Look over the listing below and report how many of its lines contain the string "field", with no other words.

**** Records supplied ****

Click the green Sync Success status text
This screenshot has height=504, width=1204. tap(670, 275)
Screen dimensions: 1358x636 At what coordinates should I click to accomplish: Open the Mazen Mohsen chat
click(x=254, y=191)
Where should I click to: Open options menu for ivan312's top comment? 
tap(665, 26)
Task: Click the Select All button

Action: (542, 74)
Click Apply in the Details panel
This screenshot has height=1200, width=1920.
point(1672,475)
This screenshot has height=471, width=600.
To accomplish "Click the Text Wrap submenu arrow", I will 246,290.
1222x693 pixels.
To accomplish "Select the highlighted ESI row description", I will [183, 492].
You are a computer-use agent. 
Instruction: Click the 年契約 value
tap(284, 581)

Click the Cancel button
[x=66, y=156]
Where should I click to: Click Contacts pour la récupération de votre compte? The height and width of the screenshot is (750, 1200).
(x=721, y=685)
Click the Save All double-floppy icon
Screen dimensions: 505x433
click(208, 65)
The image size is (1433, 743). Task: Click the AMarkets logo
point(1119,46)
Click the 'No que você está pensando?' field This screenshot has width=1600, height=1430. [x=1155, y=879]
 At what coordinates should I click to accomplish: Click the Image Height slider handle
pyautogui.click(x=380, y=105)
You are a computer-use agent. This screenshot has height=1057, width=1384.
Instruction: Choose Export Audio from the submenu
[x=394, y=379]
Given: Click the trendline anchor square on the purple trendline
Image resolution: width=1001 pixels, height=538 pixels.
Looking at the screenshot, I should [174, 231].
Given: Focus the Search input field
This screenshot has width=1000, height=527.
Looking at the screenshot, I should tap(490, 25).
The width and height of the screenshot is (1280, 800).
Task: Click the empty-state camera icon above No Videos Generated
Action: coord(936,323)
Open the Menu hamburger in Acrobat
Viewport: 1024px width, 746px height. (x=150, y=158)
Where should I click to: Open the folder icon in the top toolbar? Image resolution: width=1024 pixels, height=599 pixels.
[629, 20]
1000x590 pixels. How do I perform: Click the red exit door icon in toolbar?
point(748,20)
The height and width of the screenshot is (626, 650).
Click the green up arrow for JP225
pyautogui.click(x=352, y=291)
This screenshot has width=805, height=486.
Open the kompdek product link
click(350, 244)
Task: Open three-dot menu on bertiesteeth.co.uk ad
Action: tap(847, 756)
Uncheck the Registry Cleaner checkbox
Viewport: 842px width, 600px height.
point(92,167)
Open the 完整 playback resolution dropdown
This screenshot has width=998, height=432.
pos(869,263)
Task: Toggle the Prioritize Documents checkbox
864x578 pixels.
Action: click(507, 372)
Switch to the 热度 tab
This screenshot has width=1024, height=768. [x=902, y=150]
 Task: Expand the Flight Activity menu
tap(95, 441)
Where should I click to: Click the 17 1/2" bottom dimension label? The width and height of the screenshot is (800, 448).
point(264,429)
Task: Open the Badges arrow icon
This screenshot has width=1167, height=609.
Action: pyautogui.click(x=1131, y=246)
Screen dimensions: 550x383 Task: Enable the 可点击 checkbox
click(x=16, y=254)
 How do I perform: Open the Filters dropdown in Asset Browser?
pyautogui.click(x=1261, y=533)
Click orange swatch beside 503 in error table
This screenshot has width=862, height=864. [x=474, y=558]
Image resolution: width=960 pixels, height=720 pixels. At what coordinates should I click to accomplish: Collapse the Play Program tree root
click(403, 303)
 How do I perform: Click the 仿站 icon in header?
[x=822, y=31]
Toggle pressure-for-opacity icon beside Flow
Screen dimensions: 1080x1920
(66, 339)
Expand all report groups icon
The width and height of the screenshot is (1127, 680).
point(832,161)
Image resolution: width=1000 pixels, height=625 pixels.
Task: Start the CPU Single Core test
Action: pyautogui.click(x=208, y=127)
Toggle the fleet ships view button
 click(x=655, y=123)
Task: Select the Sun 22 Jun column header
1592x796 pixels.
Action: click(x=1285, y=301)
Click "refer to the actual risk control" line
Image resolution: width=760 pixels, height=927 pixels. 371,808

****

▶ Your response
2